Truly speaking, it’s not the number of test executions performed that’s important, it’s the number you actually need. If you would execute a test manually only three times, don’t justify the automation of that test by saying that you’re “saving money” by executing it six times.
2) Are there procedural aspects that cannot easily be automated?
There is a whole range of technical and organizational reasons why full automation will not work or is too costly. There may be manual steps performed within a business process that is only partially supported by your application. There may be aspects of results verification that are more effectively performed by a human. Think of these things before deciding to automate. A partial automation may be the right decision here.

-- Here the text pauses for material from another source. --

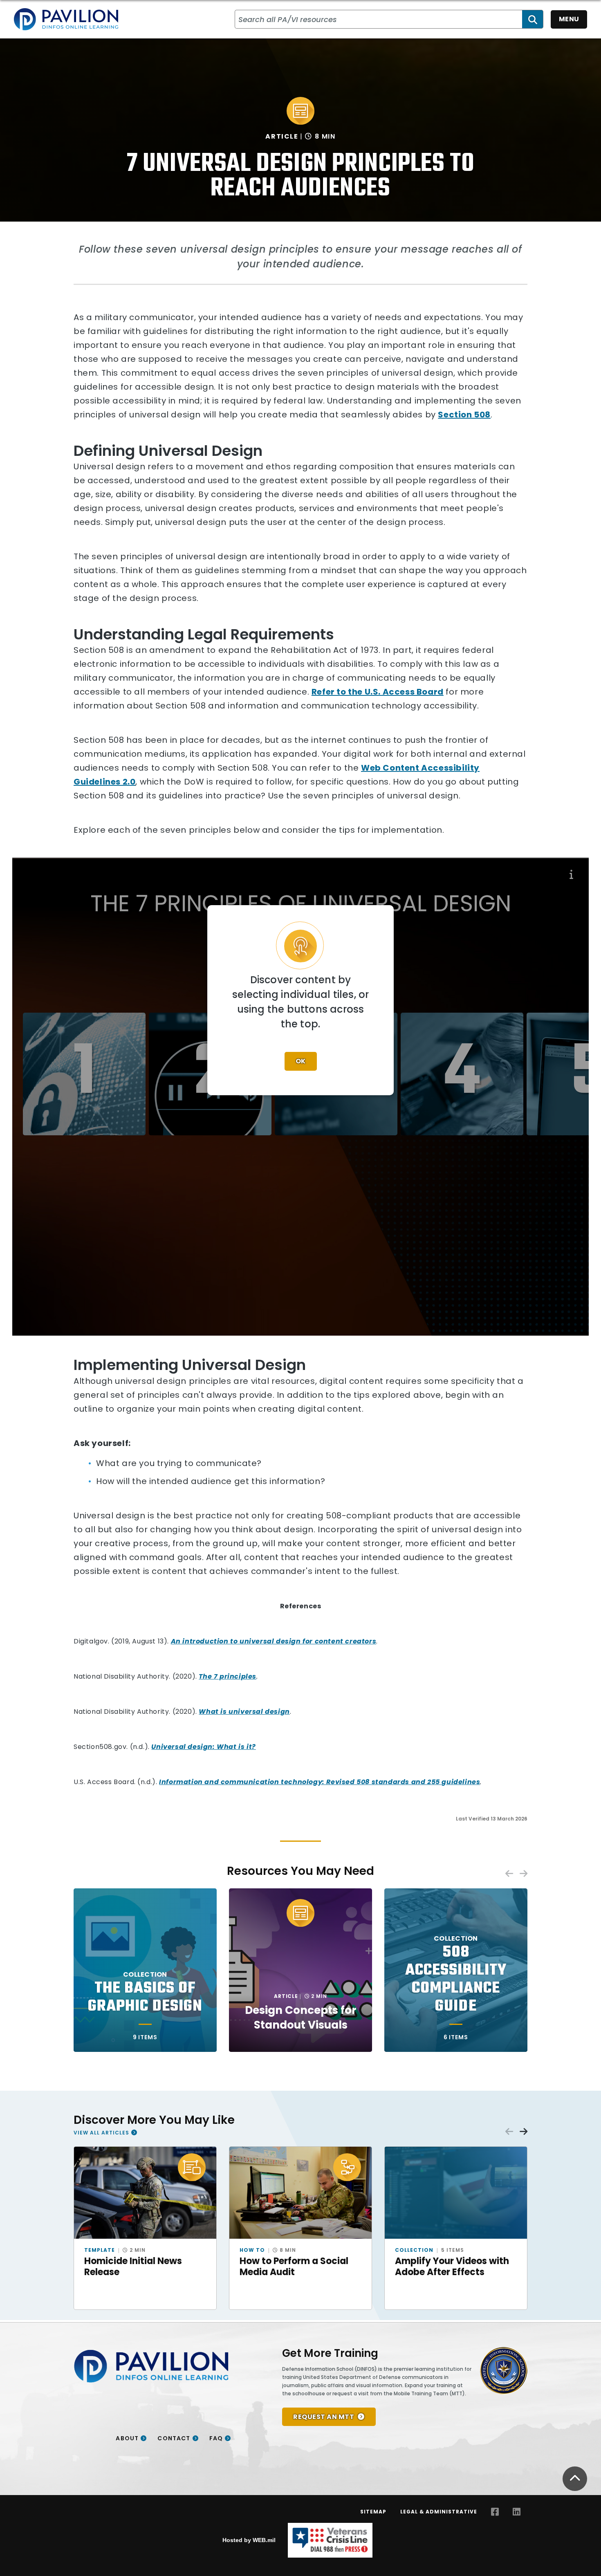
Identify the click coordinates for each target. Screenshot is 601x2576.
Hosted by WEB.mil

3) Do we have the details?
Automating a test requires telling a tool precisely what to do and what to expect. Do we have that level of detail? If our test cases are described high level (or maybe not at all), we will first need to establish the fine details of those tests before we can automate. How much effort will be required to specify the test case to a sufficient level of detail such that it can be automated? In the opinion of many experts, inadequate attention to these details is one of the main reasons test automation runs into trouble.
4) Do we have an automation concept?
Sounds like an obvious question, doesn’t it? You’d be surprised, though, at how often those conducting automation projects set off to automate certain types of test and then end up trying to automate others. A classic example here is when we start out automating simple GUI tests and end up tackling the automation of complex end-to-end tests.
Do we have a concept for modularizing our automated test cases so that we can chain them together to handle complex business processes? If not, we’d better leave those complex sequences as manual tests, at least for the time being.
5) Should we automate the smoke test (sometimes called a build verification test)?
This test determines if basic functionality is available and working. It is used frequently and provides a high return because it lets us determine if a new release is testable. This is a relatively quick automation effort and results in a very visible win for the usefulness of automation. It’s a good idea to use the successful execution of this script as one of the entry criteria into test.
6) What about regression testing?
These are usually tests that will remain stable but need to be executed frequently. These are just examples of potential automation concepts. I would strongly advise not to contemplate automation until the automation concept has been formed.
7) How much change are we expecting?
If requirements are undefined or unstable, we will also need to change automation scripts quickly and efficiently. If this is not possible, we shouldn’t take on too much automation right up front. It’s probably a good idea to focus automation on the stable parts of the system and leave the rest for manual test execution.
When we’re making a decision for automation, we need to answer a fundamental question:
Why do we want to do this?
a) Do we want to enable a lot of tests to be executed in a short time frame? This might be desirable if we are automating test cases for maintenance testing, where the time available to conduct testing may be severely limited.
b) Do we want to support daily build and test cycles?
c) Are we trying to reduce costs?
d) Do we want to ensure precise test execution of complex sequences?
e) Do we need to exactly reproduce a test?
f) Are we automating because our test process is chaotic?
g) Are there quality characteristics that cannot be tested manually? Performance and load testing frequently fall into this area.
We should proceed with determining the costs and benefits of test automation tools only after we have considered the questions in the automation checklist carefully and made a decision in favor of full or partial automation.